Tony Blair will be remembered not just for the slaughter in Iraq, and the subsequent collapse of Labour in Scotland in face of a resurgent SNP, but as the Labour leader who could have forged common links across Europe but chose to side with one of the continent’s most despised figures. Charles Clarke, one of the last in a long line of damaged ministerial casualties, articulated this clearly when he broke ranks after being ejected from the Cabinet. Clarke, a Europhile, stated:
‘The relationships with many of the European countries are really not good at all. His very personal relationships with Berlusconi and Aznar, going to weddings and holidaying in houses, have really damaged relations with the successors of Berlusconi and Aznar – [Romano] Prodi and [José Luis Rodríguez] Zapatero.’
Britain paid a price for Mr Blair’s conduct, a point that was reinforced when Mr Zapatero joined forces with Jacques Chirac, with the support of Mr Prodi, to develop a Middle East peace plan without telling Britain. It was a defining moment when the world could have had a counterweight to US hegemony in the region.
But Britain’s pact with Italy was for a reason. The key moment was when the leaders met in Barcelona for a summit on European economic reform in 2002. Blair and Berlusconi met and issued a joint statement to block further EU employment legislation. When John Monks at the TUC criticised Blair’s links with the Italian premier, a government spokesman replied: ‘His commitment to flexible labour markets is in no doubt. It is whatever alliances we can make in Europe to achieve the objectives we can.’

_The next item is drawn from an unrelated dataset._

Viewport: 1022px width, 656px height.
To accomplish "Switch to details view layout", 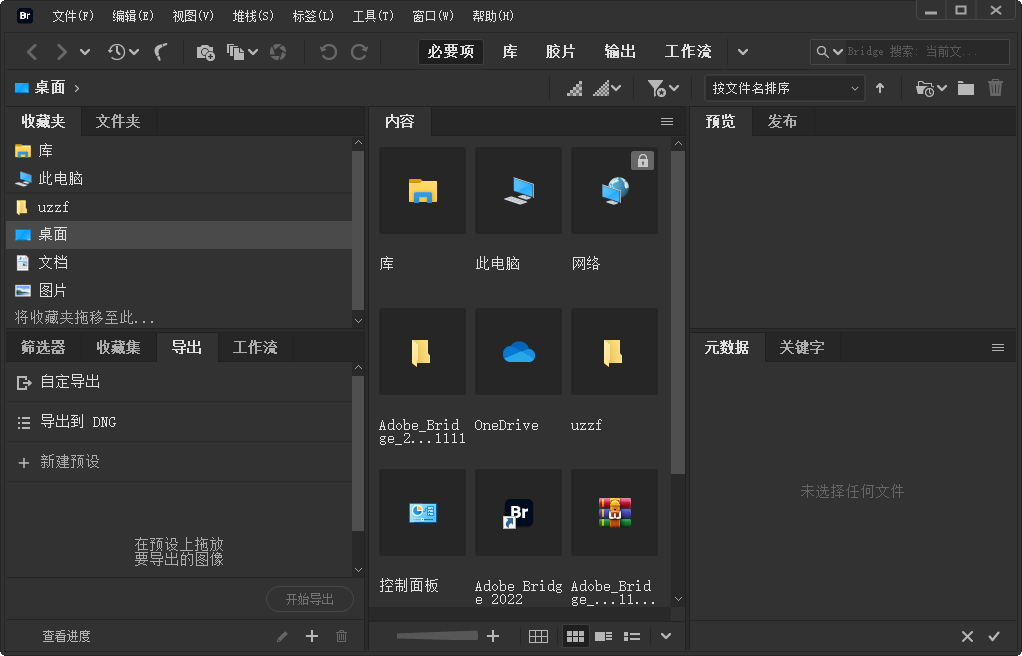I will (603, 636).
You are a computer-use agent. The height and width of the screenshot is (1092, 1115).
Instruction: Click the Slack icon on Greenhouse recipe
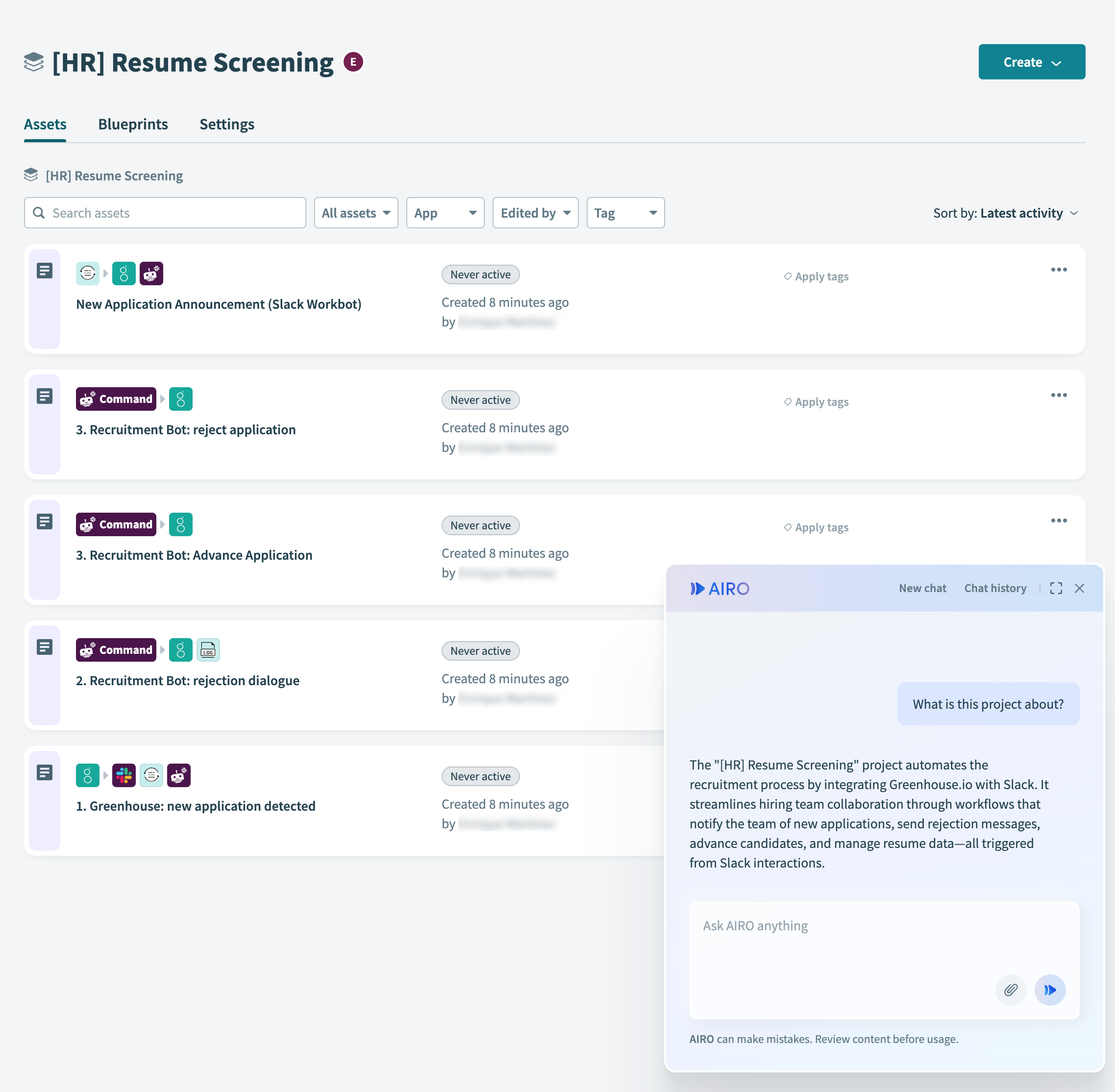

Last year as Silvio Berlusconi and David Mills faced money-laundering charges in Milan, it became clear that this was the end of an era, the denouement of the populist politics that we can now call Blairusconism.
Parallels
The parallels between the two leaders are striking. Berlusconi emerged after the death of the Communist Berlinger in 1984, while Blair moved (famously quickly) after the death of John Smith in 1994. Both rode high on the promises of constitutional reform; Berlusconi in an unholy alliance with the Liga Norde, Blair in a desperate attempt to stave off the growing popularity of the Scottish National Party. Both emerged to ‘clean-up’ politics after a prolonged period of sleaze and corruption, and both found themselves quickly mired amongst it. Berlusconi came to power after the Tangentopoli (Italian for bribeville) scandal which exposed decades of corruption and bribery at the very heart of Italian politics. Tony Blair came to power promising to be ‘whiter than white’ after the decade of Tory sleaze and corruption culminating in the Scott Report into the arms for Iraq scandal. The idea of being a cleansing force in politics was central to both Blair and Berlusconi, even if both goals were quickly exposed as being, at best, ‘unrealistic’.(2)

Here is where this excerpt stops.